● Task statement:
Below are the entries to work from; restate word for word the portion that opens with the line containing "Viewport: 811px width, 666px" and closes with the line containing "Task: Select the Ike Worthington rounded node", keeping both.

(Stored data entries)
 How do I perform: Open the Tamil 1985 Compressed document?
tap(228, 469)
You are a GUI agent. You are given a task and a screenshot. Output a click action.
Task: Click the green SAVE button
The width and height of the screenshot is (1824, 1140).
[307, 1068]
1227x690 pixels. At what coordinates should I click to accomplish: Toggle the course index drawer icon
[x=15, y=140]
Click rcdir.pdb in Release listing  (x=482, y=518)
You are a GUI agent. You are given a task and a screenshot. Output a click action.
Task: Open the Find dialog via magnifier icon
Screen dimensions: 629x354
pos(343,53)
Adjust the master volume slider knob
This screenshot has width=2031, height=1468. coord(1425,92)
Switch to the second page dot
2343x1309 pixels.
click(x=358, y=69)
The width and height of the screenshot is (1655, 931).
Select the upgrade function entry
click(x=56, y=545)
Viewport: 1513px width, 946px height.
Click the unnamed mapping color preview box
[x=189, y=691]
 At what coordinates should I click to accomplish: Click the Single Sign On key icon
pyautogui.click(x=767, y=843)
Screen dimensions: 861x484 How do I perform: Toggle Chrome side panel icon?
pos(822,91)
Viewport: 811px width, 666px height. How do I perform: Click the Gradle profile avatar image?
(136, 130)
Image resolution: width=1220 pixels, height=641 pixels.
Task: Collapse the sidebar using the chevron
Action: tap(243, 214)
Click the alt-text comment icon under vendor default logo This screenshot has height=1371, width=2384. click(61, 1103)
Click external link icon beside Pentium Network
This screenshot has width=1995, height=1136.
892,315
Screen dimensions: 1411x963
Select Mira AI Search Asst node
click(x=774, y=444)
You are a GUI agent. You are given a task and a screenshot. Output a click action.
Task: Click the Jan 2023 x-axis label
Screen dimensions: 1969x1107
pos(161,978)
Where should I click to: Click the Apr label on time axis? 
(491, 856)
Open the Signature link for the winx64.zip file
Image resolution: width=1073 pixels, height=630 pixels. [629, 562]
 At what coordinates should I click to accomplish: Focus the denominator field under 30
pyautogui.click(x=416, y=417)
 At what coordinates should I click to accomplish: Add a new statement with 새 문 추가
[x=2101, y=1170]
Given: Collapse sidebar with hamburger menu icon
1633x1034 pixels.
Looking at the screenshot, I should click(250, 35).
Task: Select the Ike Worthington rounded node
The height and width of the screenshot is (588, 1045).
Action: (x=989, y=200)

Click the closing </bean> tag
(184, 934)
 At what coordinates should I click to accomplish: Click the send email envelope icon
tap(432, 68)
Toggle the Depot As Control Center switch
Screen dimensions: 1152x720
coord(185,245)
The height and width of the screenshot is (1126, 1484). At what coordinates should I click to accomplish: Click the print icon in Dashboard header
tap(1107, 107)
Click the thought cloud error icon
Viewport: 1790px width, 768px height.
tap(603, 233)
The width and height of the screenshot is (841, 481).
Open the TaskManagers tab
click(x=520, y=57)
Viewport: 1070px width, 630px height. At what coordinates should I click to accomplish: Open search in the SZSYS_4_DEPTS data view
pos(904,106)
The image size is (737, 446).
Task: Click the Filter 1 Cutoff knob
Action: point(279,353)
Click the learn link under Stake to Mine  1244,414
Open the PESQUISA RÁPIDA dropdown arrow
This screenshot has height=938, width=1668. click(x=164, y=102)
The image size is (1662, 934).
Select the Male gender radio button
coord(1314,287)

● Answer space:
Viewport: 811px width, 666px height. How do I perform: Click the Gradle profile avatar image?
(136, 130)
Image resolution: width=1220 pixels, height=641 pixels.
Task: Collapse the sidebar using the chevron
Action: tap(243, 214)
Click the alt-text comment icon under vendor default logo This screenshot has height=1371, width=2384. click(61, 1103)
Click external link icon beside Pentium Network
This screenshot has width=1995, height=1136.
892,315
Screen dimensions: 1411x963
Select Mira AI Search Asst node
click(x=774, y=444)
You are a GUI agent. You are given a task and a screenshot. Output a click action.
Task: Click the Jan 2023 x-axis label
Screen dimensions: 1969x1107
pos(161,978)
Where should I click to: Click the Apr label on time axis? 
(491, 856)
Open the Signature link for the winx64.zip file
Image resolution: width=1073 pixels, height=630 pixels. [629, 562]
 At what coordinates should I click to accomplish: Focus the denominator field under 30
pyautogui.click(x=416, y=417)
 At what coordinates should I click to accomplish: Add a new statement with 새 문 추가
[x=2101, y=1170]
Given: Collapse sidebar with hamburger menu icon
1633x1034 pixels.
Looking at the screenshot, I should click(250, 35).
Task: Select the Ike Worthington rounded node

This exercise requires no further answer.